Count Subarrays Where Max Element Appears at Least K Times recycles across companies for a reason. It's medium-tier, and most candidates blank under the timer. StealthCoder is the hedge: an AI overlay invisible during screen share. It reads the problem and surfaces a working solution in under 2 seconds. Made by an Amazon engineer who watched the leaked-problem repo become an industry secret. He decided you should have it too. Works on HackerRank, CodeSignal, CoderPad, and Karat.

Count Subarrays Where Max Element Appears at Least K Times interview FAQ

Is this really asked at big tech companies?+

Bloomberg explicitly reports this one. It's a medium problem, so it slots into the standard coding-round rotation. Not ultra-frequent, but frequent enough that if it hits your OA and you don't know the pattern, you're in trouble. It's the kind of problem that kills your speed.
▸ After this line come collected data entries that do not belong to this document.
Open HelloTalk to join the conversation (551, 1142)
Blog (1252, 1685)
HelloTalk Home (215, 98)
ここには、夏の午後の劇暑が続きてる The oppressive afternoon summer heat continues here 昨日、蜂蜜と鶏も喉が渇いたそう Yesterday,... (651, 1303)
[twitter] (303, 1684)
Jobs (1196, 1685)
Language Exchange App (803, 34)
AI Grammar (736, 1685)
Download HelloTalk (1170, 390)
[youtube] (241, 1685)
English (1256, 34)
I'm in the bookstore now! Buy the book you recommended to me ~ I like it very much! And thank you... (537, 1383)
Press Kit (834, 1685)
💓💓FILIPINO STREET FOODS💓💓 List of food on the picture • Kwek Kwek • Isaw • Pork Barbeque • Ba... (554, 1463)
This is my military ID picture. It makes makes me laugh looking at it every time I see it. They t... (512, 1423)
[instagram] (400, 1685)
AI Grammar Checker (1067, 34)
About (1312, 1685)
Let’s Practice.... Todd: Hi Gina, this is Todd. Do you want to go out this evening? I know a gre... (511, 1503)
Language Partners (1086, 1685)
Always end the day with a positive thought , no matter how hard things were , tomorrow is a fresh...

What's the main trick I'm missing if I time out?+

You're probably iterating over every possible subarray and checking the max each time. O(n^3) or O(n^2 log n) won't cut it. Use a sliding window to bring it down to O(n) or O(n log n). The hard part is tracking the max element as the window shrinks, not expanding.

How does sliding window apply here differently than classic problems?+

In classic sliding window (longest substring without repeating), the constraint is symmetric: expand or shrink. Here, the max element is dynamic. You track frequencies in a map, but the identity of the max changes as you remove elements from the left. You can't just store it once at the beginning.

Will the brute force approach teach me anything useful?+

Yes. Brute force (O(n^2) checking every subarray) is correct and helps you understand the counting logic. But it won't pass the time limit. Do it first to get intuition, then optimize with a window and a data structure that tracks max efficiently, like a multiset or segment tree.

How do I handle the case where K is larger than the array length?+

If K is bigger than the array size, no subarray can have K occurrences of any element, so the answer is zero. Check this edge case early. It won't break your window logic, but it's a quick short-circuit that avoids unnecessary work.